■ Exercise: Return, verbatim and in full, the records that follow, but not their pictures.

--- Recorded data Enclosed Below ---

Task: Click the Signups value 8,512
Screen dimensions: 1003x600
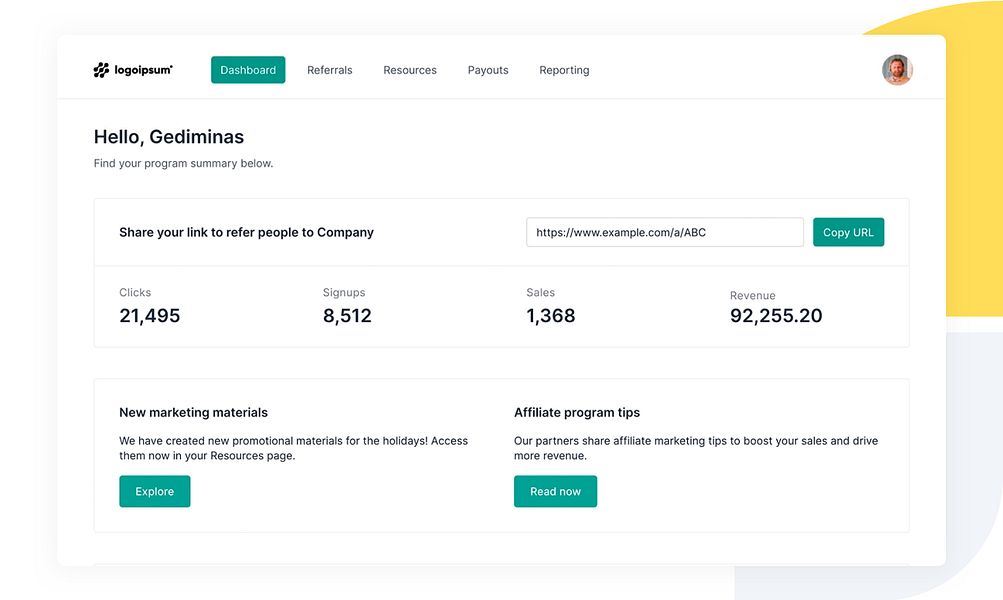Action: point(347,316)
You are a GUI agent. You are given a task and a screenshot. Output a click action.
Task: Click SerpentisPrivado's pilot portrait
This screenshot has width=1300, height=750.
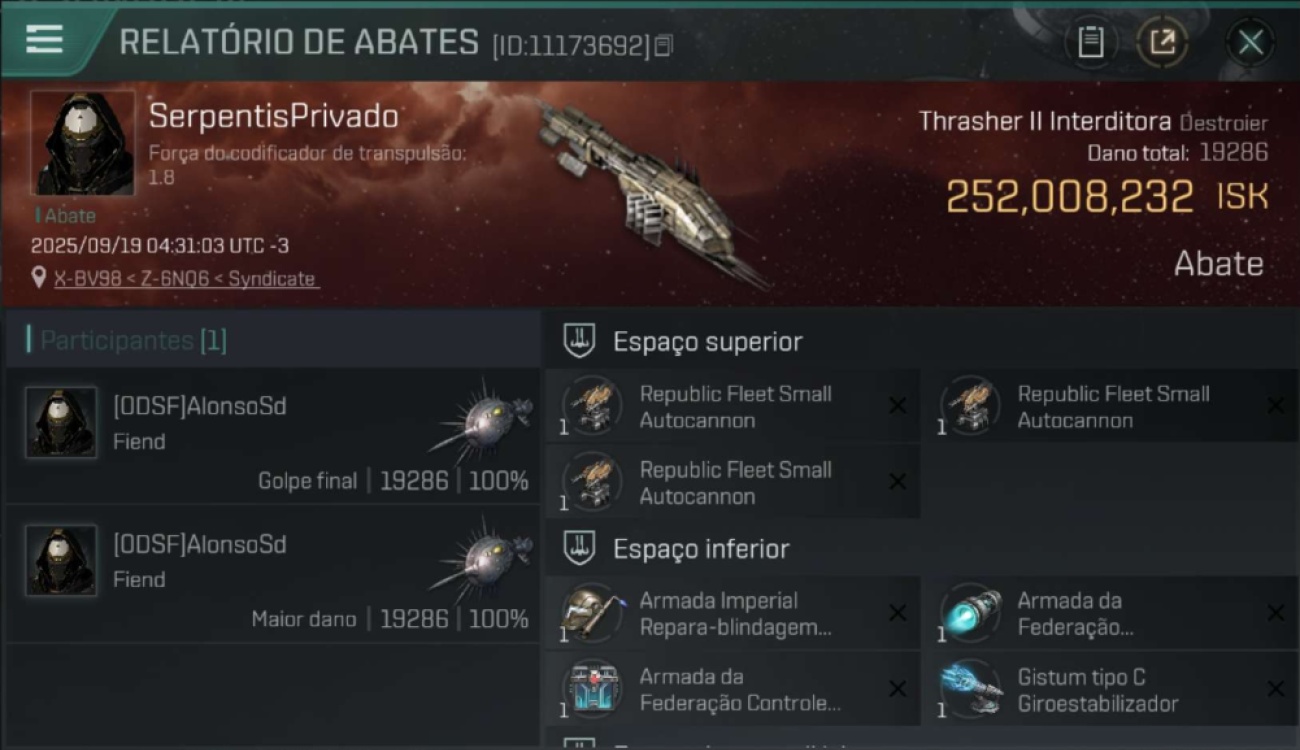82,143
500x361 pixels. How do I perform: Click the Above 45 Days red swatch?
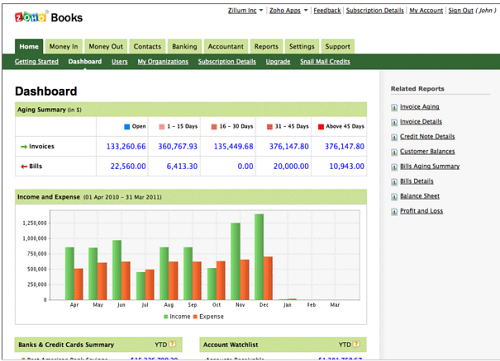click(x=321, y=127)
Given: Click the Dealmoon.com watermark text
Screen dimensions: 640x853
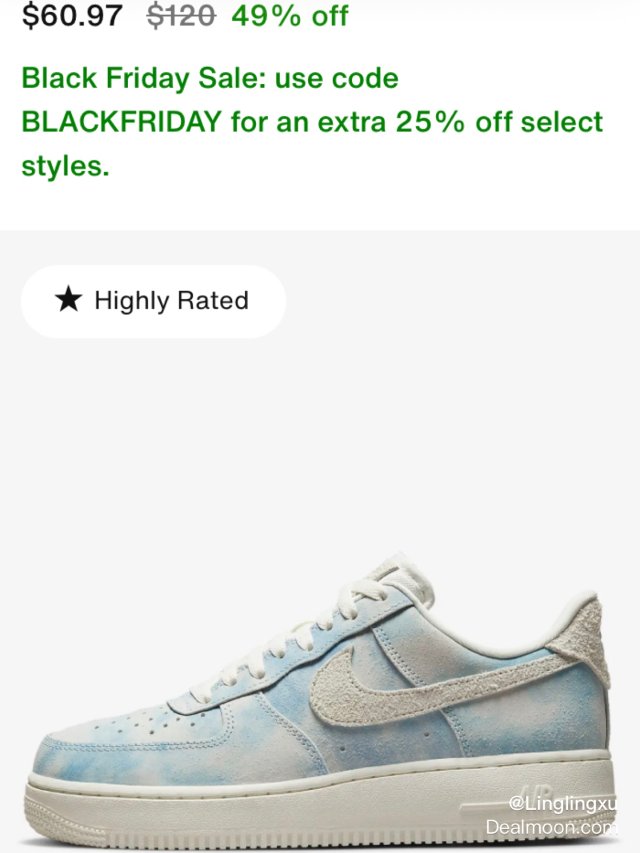Looking at the screenshot, I should click(x=552, y=828).
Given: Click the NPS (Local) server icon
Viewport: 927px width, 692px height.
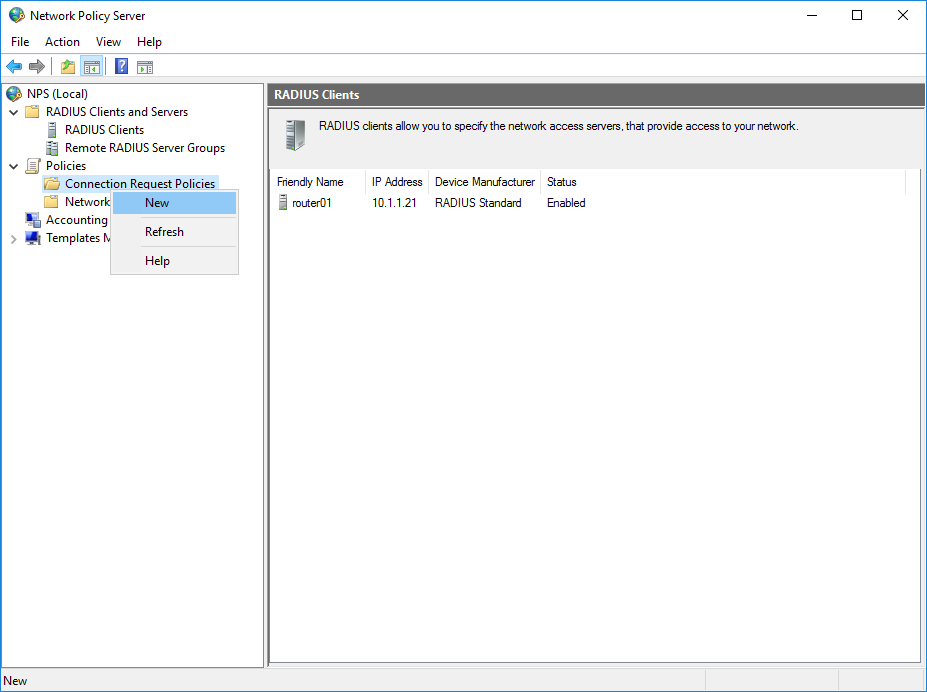Looking at the screenshot, I should pos(13,92).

--- End of Enclosed Recorded data ---

■ Output for this task:
Task: Click the Signups value 8,512
Screen dimensions: 1003x600
Action: point(347,316)
You are a GUI agent. You are given a task and a screenshot. Output a click action.
Task: Click SerpentisPrivado's pilot portrait
This screenshot has width=1300, height=750.
82,143
500x361 pixels. How do I perform: Click the Above 45 Days red swatch?
click(x=321, y=127)
Given: Click the Dealmoon.com watermark text
Screen dimensions: 640x853
Looking at the screenshot, I should click(x=552, y=828).
Given: Click the NPS (Local) server icon
Viewport: 927px width, 692px height.
Looking at the screenshot, I should pos(13,92).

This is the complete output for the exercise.